En 1746, tandis qu’elle préparait une série de pastels pour son ancien client Auguste de Saxe, — l’admirable série qui remplit aujourd’hui tout un cabinet du Musée de Dresde, et qui surpasse peut-être encore en piquante fraîcheur les pastels du Louvre, — une première attaque de cataracte vint clore à jamais sa carrière d’artiste. La cataracte fut opérée, et avec succès, en 1743 ; mais quelques mois après, elle revenait ; et depuis lors la vie de la Rosalba ne fut plus qu’un martyre. A la perte de la vue et à toutes sortes d’autres infirmités physiques s’était jointe encore une profonde mélancolie, qui finit même par dégénérer en véritable folie. Et longtemps encore, la malheureuse continua de vivre, tandis que tous ceux qu’elle avait aimés disparaissaient autour d’elle. Elle mourut le 15 avril 1758, à quatre-vingt-deux ans. Elle laissait par testament 2 500 ducats pour qu’à perpétuité, des messes fussent dites, pour le repos de son âme, dans l’église de San Vio, où elle avait demandé à être enterrée.

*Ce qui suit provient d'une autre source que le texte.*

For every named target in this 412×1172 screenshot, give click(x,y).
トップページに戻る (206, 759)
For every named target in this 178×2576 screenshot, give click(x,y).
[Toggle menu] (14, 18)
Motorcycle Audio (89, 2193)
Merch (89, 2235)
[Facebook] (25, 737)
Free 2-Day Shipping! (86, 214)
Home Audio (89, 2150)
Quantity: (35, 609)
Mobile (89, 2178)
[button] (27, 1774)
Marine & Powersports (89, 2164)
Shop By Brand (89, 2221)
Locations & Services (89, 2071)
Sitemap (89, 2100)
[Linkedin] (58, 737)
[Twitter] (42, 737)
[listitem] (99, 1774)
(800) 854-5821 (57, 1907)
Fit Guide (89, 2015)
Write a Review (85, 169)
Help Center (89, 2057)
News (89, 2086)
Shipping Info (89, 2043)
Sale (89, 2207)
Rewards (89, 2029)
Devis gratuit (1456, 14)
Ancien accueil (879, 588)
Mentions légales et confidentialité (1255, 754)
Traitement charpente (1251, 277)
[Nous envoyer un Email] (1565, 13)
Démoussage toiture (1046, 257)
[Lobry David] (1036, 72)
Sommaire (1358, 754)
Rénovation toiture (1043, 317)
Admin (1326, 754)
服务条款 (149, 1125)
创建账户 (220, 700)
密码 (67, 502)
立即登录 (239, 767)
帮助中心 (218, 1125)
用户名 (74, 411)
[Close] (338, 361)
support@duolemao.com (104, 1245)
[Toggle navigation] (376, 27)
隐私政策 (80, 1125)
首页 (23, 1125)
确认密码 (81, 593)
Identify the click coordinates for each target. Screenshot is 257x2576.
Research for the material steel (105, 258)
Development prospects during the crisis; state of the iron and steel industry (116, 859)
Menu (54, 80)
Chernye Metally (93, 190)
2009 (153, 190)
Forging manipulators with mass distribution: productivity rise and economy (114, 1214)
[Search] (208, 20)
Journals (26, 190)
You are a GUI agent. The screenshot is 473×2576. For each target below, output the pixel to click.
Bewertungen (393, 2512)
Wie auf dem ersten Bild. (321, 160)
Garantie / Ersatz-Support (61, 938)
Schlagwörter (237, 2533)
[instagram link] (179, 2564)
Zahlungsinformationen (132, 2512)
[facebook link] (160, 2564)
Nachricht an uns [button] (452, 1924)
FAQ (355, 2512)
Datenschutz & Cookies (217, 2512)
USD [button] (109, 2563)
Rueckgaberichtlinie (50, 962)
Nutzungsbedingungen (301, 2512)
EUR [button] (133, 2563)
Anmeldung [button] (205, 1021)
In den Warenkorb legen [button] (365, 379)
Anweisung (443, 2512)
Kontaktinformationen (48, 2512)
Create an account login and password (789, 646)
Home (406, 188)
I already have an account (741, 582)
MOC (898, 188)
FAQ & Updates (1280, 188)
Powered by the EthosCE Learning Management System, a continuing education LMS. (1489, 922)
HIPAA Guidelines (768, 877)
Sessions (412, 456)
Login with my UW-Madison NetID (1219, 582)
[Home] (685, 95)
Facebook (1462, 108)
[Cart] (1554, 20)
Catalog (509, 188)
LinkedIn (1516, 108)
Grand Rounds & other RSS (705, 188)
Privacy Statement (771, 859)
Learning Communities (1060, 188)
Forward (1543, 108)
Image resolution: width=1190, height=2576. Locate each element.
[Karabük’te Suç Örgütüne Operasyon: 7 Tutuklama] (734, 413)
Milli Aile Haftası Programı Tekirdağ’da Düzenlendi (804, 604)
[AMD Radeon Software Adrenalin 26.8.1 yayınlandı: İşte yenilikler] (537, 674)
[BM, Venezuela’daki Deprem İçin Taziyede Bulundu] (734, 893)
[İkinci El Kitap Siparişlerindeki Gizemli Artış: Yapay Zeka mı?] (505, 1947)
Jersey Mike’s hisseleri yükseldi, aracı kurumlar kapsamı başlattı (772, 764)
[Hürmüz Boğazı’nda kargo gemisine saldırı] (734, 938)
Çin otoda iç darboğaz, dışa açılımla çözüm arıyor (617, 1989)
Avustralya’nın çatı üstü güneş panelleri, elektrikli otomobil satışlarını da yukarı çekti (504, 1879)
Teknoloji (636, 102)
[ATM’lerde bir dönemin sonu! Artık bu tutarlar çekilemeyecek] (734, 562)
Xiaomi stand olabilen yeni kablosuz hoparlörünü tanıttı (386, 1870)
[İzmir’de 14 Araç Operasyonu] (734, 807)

Mais non seulement personne ne songe plus, depuis longtemps, à dire des messes pour le repos de son âme : le repos même du corps ne lui a pas été accordé. En 1808, l’église de San Vio fut profanée et détruite ; et personne ne sait plus aujourd’hui ce que sont devenus les restes mortels de la Rosalba.


T. DE WYZEWA.

  1. Nanteuil, Vivien, et bien d’autres peintres du XVIIe siècle, nous ont laissé d’excellens pastels : mais leurs portraits au pastel sont conçus et peints comme des portraits à l’huile. La Rosalba est la première qui ait fait servir le procédé spécial du pastel à produire en peinture des effets spéciaux : et peut-être a-t-elle contribué autant et plus que Watteau à introduire dans l’art français du XVIIIe siècle un nouvel idéal de beauté féminine.